The first CRISPR therapy has been approved, and which new round of gene editing is about to enter the clinical trial stage?

Less than a month after the world’s first approval of CRISPR-Cas9 genome editing therapy, this therapy received a second approval – this time from the United States, due to its strict regulation and lucrative healthcare market.

The UK regulatory agency approved this therapy on November 16th, which inactivates a gene as a means of treating a hereditary blood disease called sickle cell disease. Many other CRISPR-Cas9 therapies based on the same principle are currently undergoing clinical trials as treatment methods for a range of diseases.

Although these therapies are complex, they are only the beginning. “We tend to refer to these as the first generation genome editors,” said Keith Gottesdiene, CEO of Prime Medicine in Cambridge, Massachusetts. The company is developing genome editing therapy. “They can do some amazing things, but they are quite limited.”

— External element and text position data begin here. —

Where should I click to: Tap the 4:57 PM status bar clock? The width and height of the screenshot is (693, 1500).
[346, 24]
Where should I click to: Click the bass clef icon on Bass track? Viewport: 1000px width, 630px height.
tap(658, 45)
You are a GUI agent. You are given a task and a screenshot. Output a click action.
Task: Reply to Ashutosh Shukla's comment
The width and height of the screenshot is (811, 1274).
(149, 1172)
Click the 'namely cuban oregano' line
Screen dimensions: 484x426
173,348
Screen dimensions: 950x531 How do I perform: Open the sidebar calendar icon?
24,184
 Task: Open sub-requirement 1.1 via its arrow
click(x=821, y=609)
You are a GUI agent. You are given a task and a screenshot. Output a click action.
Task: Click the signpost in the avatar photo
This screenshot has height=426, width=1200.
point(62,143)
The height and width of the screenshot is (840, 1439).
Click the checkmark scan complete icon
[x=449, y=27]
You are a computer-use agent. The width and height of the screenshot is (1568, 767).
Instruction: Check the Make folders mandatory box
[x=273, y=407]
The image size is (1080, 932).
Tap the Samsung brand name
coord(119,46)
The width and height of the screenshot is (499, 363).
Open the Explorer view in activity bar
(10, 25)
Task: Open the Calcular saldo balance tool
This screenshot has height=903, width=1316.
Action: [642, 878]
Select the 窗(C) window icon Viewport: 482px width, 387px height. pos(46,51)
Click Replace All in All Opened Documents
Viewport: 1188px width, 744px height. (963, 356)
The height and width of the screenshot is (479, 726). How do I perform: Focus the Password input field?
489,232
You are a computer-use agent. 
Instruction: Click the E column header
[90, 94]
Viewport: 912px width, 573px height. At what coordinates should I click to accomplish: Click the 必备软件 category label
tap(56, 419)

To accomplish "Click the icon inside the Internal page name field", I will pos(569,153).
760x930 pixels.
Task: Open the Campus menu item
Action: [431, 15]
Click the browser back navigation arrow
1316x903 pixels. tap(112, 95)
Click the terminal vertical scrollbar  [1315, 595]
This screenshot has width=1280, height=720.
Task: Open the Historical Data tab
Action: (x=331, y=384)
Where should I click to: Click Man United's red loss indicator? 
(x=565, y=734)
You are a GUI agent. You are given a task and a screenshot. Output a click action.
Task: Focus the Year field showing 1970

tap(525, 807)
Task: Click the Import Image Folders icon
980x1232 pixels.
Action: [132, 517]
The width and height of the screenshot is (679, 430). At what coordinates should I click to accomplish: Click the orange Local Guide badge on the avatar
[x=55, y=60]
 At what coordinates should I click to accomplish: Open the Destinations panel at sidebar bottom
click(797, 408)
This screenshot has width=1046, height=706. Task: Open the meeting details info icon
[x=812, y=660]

However, a new batch of CRISPR based systems have overcome these limitations. These systems edit DNA more accurately and comprehensively than the original genome editor. They can make changes, such as turning on genes, which initial tools cannot do. Marianne Carlon, a lung disease expert at the Respiratory and Thoracic Surgery Laboratory at the University of Leuven in the Netherlands, said that regulatory approval of the classic CRISPR-Cas9 lays the foundation for the next generation of genome editing technology.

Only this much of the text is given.